Tracy was now a caregiver to Savannah, who continued to have hundreds of seizures a month, as well as a full-time student, studying late into the night and while her kids were at school, using classwork as “an outlet for the pain.”
“I couldn’t help my daughter,” Tracy said. “Studying was something I could do.”
Twelve years later, Tracy had earned a PhD in neurobiology.
After her post-doctoral training, Tracy started working at a lab that explored the genetics of epilepsy. Savannah’s doctors hadn’t found a genetic cause for her seizures, so Tracy decided to sequence her genome again to check for other abnormalities—and what she found was life-changing.
Tracy discovered that Savannah had a calcium channel mutation, meaning that too much calcium was passing through Savannah’s neural pathways, leading to seizures. The information made sense to Tracy: Anti-seizure medications often leech calcium from a person’s bones. When doctors had prescribed Savannah calcium supplements in the past to counteract these effects, her seizures had gotten worse every time she took the medication. Tracy took her discovery to Savannah’s doctor, who agreed to prescribe her a calcium blocker.

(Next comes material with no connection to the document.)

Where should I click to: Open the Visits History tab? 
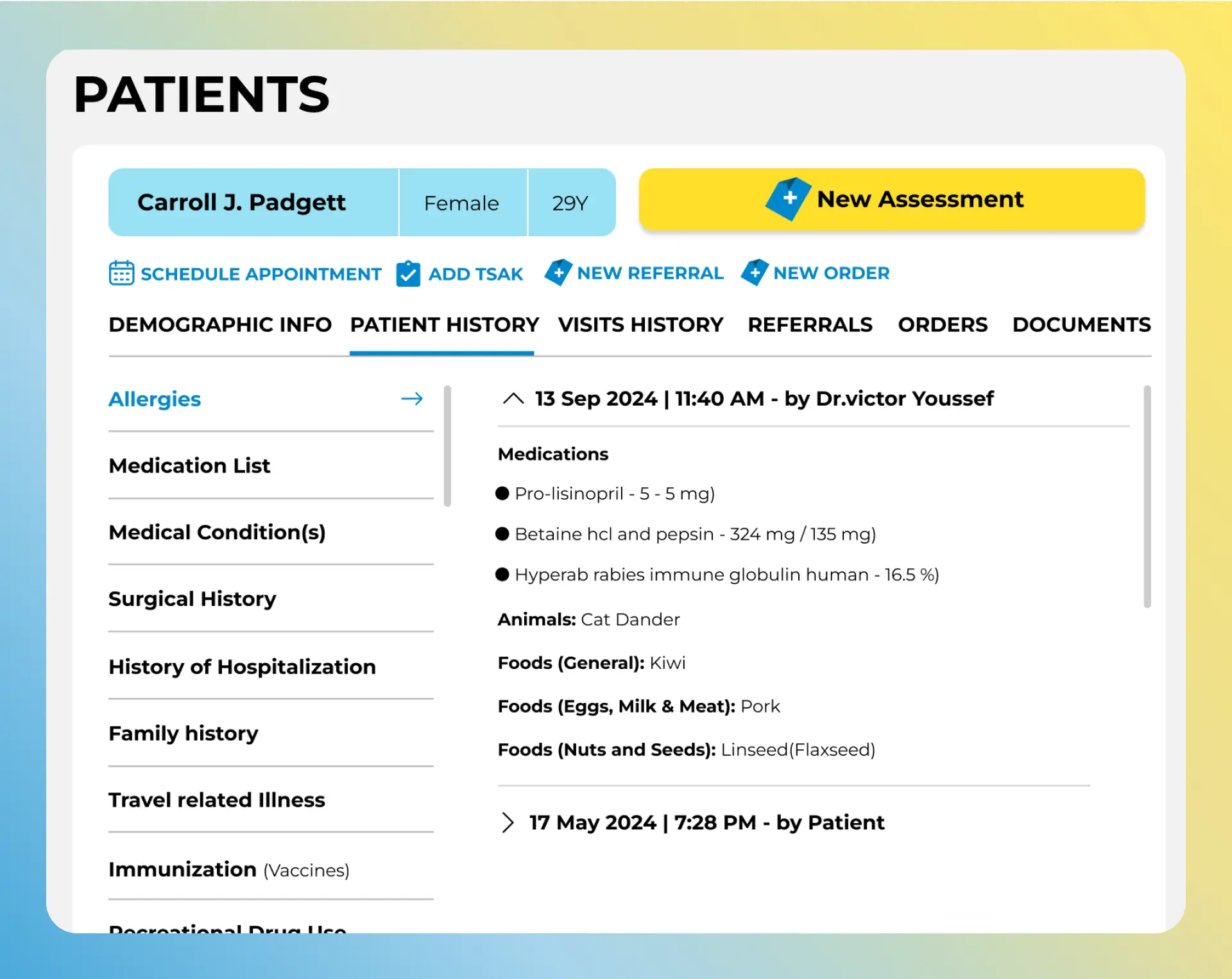click(640, 325)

The change in Savannah was almost immediate.
Within two weeks, Savannah’s seizures had decreased by 95 percent. Once on a daily seven-drug regimen, she was soon weaned to just four, and then three. Amazingly, Tracy started to notice changes in Savannah’s personality and development, too.
“She just exploded in her personality and her talking and her walking and her potty training and oh my gosh she is just so sassy,” Tracy said in an interview.
Since starting the calcium blocker eleven years ago, Savannah has continued to make enormous strides. Though still unable to read or write, Savannah enjoys puzzles and social media. She’s “obsessed” with boys, says Tracy. And while Tracy suspects she’ll never be able to live independently, she and her daughter can now share more “normal” moments—something she never anticipated at the start of Savannah’s journey with LGS. While preparing for an event, Savannah helped Tracy get ready.
“We picked out a dress and it was the first time in our lives that we did something normal as a mother and a daughter,” she said. “It was pretty cool.”